Problem: Where a line in the records below includes "údajov", pull that line out.

** Opening Given records block **

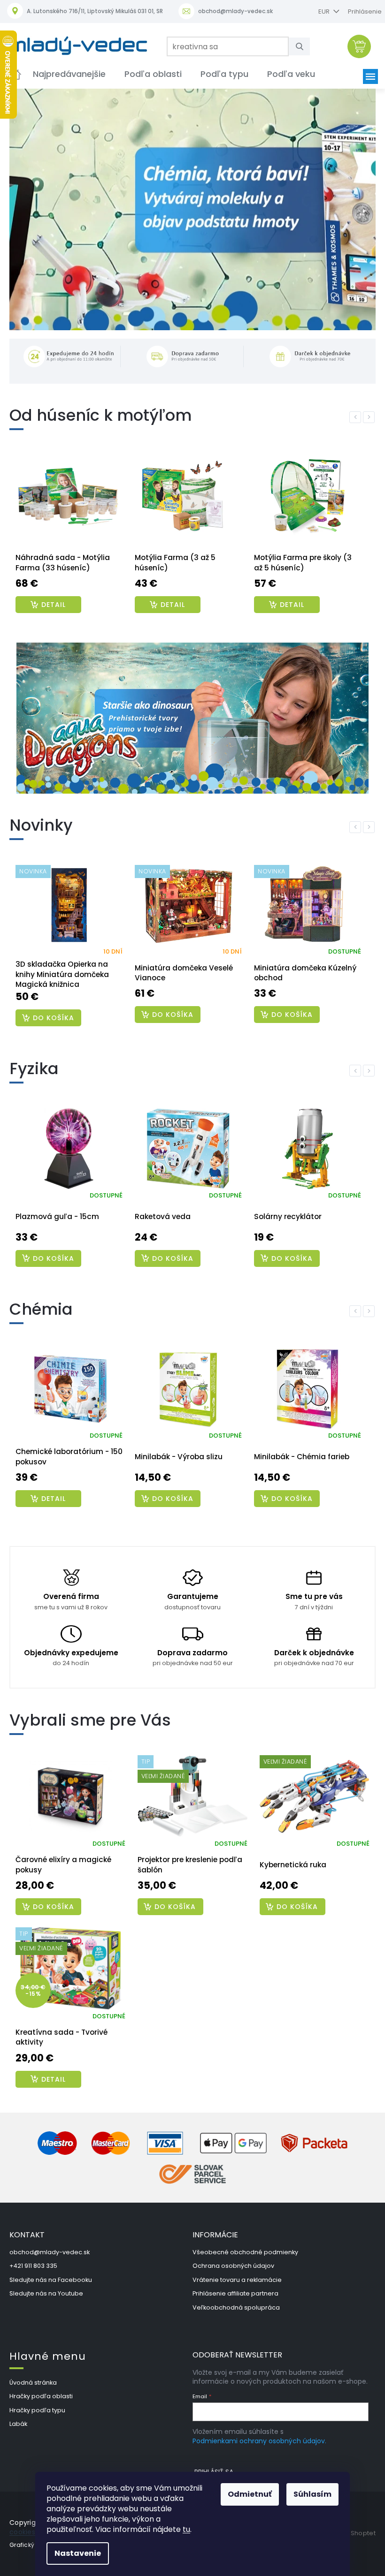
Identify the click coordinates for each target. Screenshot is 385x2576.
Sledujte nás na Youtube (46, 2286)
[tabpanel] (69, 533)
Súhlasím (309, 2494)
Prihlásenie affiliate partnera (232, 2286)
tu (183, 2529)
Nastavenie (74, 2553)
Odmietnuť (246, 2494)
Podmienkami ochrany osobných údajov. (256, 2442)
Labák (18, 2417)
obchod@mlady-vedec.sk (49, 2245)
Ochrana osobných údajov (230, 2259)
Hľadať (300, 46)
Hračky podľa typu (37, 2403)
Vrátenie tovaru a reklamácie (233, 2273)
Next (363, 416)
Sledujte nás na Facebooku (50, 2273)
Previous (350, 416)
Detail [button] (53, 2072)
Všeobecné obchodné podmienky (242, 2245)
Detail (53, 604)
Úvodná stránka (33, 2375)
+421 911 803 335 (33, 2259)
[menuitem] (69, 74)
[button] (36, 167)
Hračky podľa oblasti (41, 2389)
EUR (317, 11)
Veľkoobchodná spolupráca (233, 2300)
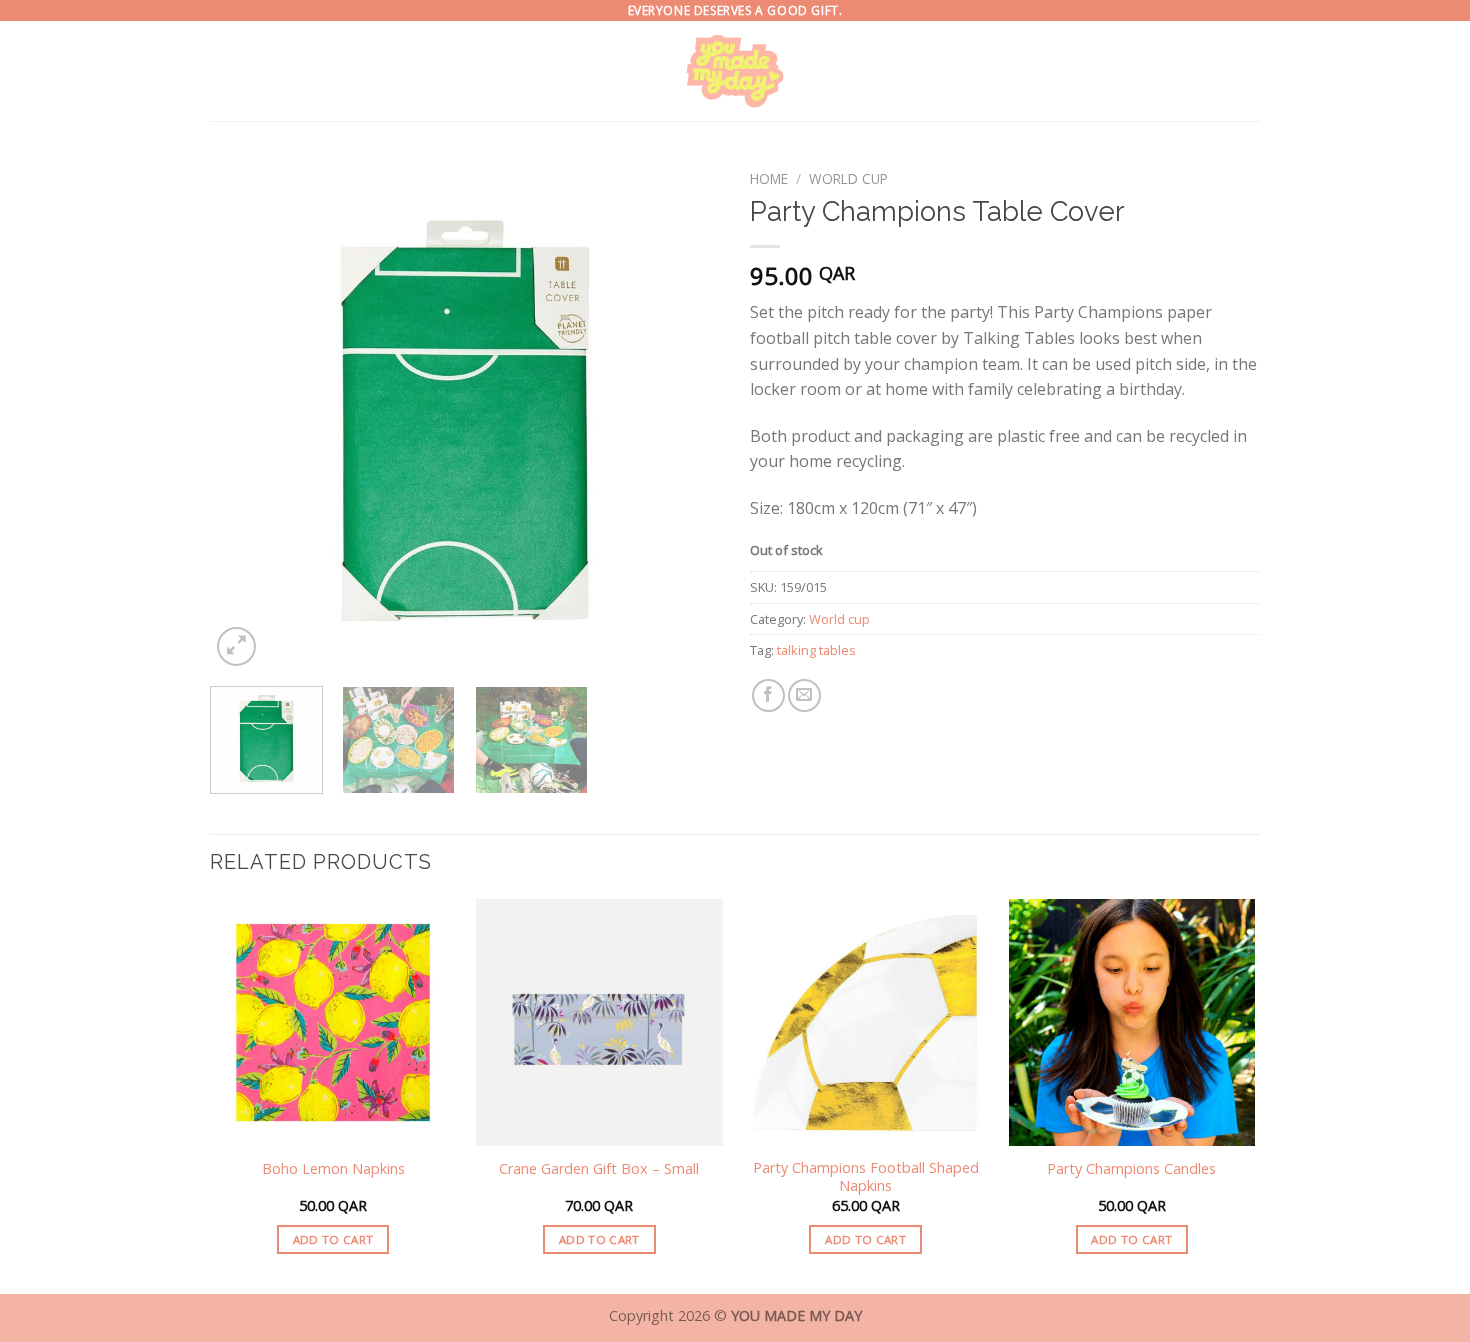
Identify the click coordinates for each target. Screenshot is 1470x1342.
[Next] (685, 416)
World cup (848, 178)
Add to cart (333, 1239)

** Closing Given records block **
** Opening Given records block **

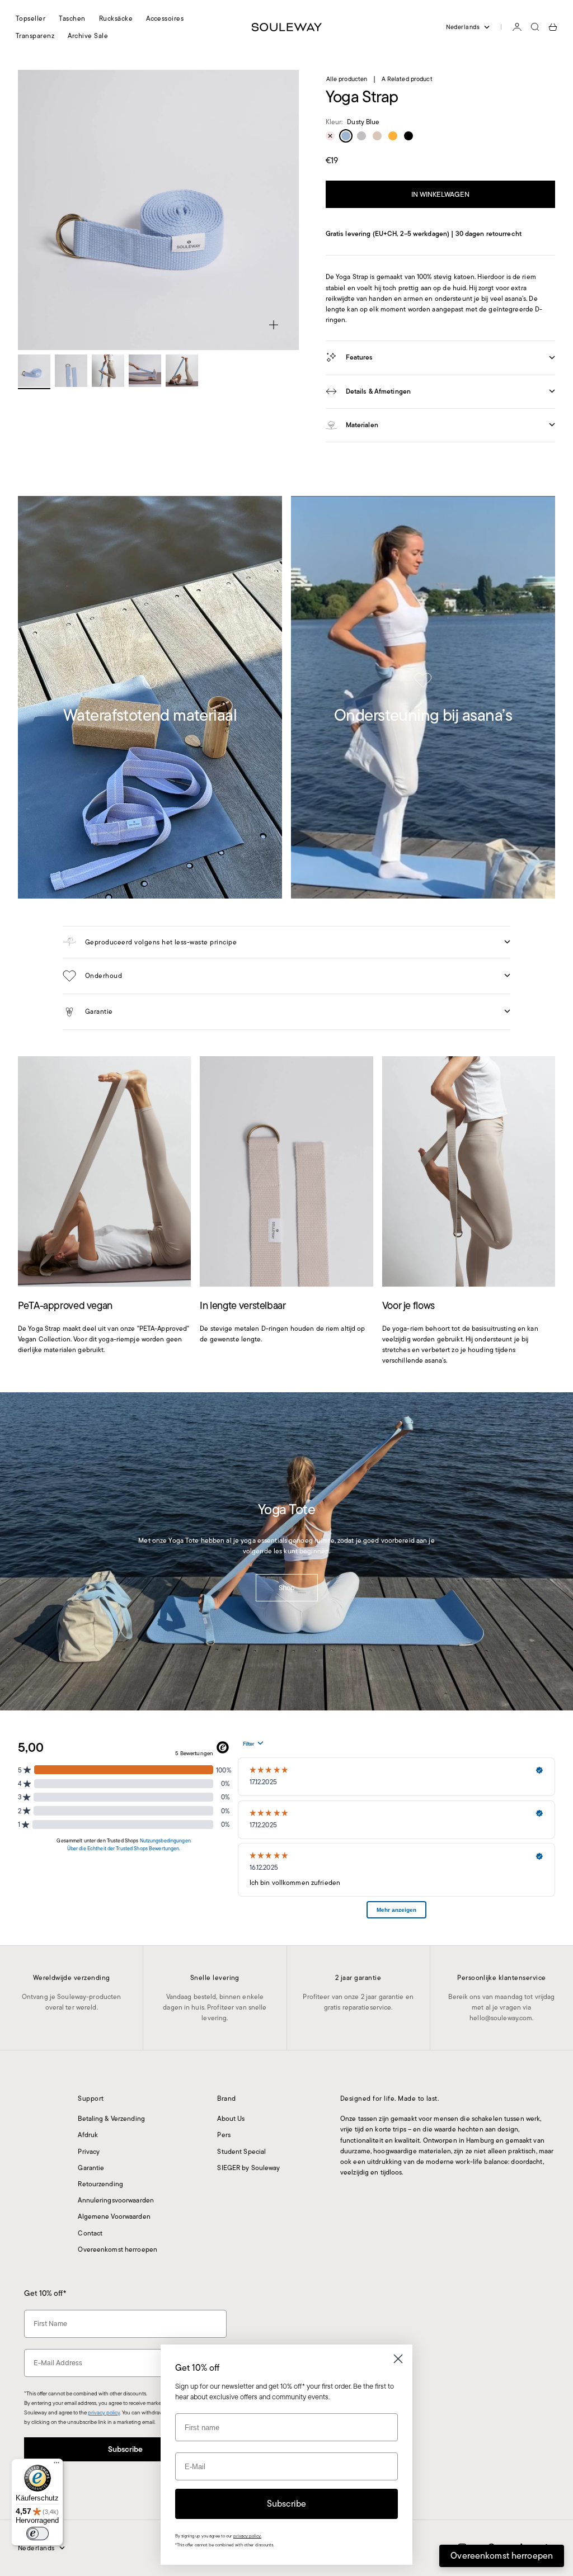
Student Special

** Closing Given records block **

Task output:
Podmienkami ochrany osobných údajov. (256, 2442)
Ochrana osobných údajov (230, 2259)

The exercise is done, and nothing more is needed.